═════ SELECTED TEXT

Eavesdropping at the DECC

I crashed the tourism conference at the DECC the other day. Ya, I walked right in to the Explore Minnesota Tourism Conference like I belonged there.

Hundreds in the hospitality and tourism industry around the state attended. I arrived as a big luncheon was breaking up and attendees were milling about. I wandered into the breakout session on industry trends and sat down, confident no one would notice — nor care — that I didn’t have a conference name tag. (I stopped short of throwing my name in the hat for prize drawings, however).

Before the session began, the young woman next to me chatted with the man on the other side of her.

Realizing she was a visitor to Duluth who was talking about Duluth, I not only eavesdropped but took notes.

So Radisson Hotel: this one’s for you.

“We’re staying at the Radisson,” she said excitedly. “They have this restaurant on top that goes around. We went there last night for drinks and went back this morning for breakfast. It’s pretty cool.”

Yes, Radisson, you’re revolving “top-of-the-Radisson,” JJ Astor Restaurant is cool. So is your modern-retro lobby furniture fit for a “Mad Men” set.

But back to the conference.

══════════

# WHAT TO DO:
In the post about eavesdropping at the DECC, what is the name of the revolving restaurant at the top of the Radisson?

═════ EXTRACTED MATERIAL

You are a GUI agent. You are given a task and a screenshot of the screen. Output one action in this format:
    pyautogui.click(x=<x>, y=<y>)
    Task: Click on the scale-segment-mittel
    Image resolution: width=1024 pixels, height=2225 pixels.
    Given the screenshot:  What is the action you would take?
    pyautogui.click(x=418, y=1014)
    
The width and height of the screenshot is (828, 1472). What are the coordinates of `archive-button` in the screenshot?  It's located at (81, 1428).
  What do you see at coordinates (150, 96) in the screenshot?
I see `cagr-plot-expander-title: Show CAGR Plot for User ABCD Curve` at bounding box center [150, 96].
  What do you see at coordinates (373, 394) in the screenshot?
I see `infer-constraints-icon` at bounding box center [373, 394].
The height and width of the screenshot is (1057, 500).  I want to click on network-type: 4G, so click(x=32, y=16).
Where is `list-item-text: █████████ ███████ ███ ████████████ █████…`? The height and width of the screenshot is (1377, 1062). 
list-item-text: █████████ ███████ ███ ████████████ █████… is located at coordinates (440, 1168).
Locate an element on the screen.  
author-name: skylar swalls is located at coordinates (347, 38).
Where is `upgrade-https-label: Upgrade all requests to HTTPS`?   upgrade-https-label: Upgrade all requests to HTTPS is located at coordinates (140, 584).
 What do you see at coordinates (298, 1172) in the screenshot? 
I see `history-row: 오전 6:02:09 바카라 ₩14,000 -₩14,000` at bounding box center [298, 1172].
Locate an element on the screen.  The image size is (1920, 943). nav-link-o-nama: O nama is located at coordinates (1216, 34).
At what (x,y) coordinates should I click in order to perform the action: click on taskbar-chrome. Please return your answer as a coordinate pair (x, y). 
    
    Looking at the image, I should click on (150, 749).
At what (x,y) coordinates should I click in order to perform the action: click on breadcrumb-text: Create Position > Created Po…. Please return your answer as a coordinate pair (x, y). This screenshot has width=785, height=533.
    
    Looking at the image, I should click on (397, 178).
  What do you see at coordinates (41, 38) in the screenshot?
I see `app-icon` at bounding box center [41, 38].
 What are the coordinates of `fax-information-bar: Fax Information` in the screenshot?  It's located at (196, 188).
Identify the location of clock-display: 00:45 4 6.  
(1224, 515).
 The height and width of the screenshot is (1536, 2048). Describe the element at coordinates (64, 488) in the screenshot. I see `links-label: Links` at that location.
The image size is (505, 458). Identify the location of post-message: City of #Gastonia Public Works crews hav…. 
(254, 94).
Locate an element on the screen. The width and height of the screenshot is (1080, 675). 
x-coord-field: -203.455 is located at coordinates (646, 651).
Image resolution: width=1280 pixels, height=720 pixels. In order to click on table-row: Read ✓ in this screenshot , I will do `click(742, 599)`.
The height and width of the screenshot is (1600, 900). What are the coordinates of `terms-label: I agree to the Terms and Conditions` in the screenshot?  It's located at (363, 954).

══════════

# SOLUTION:
JJ Astor Restaurant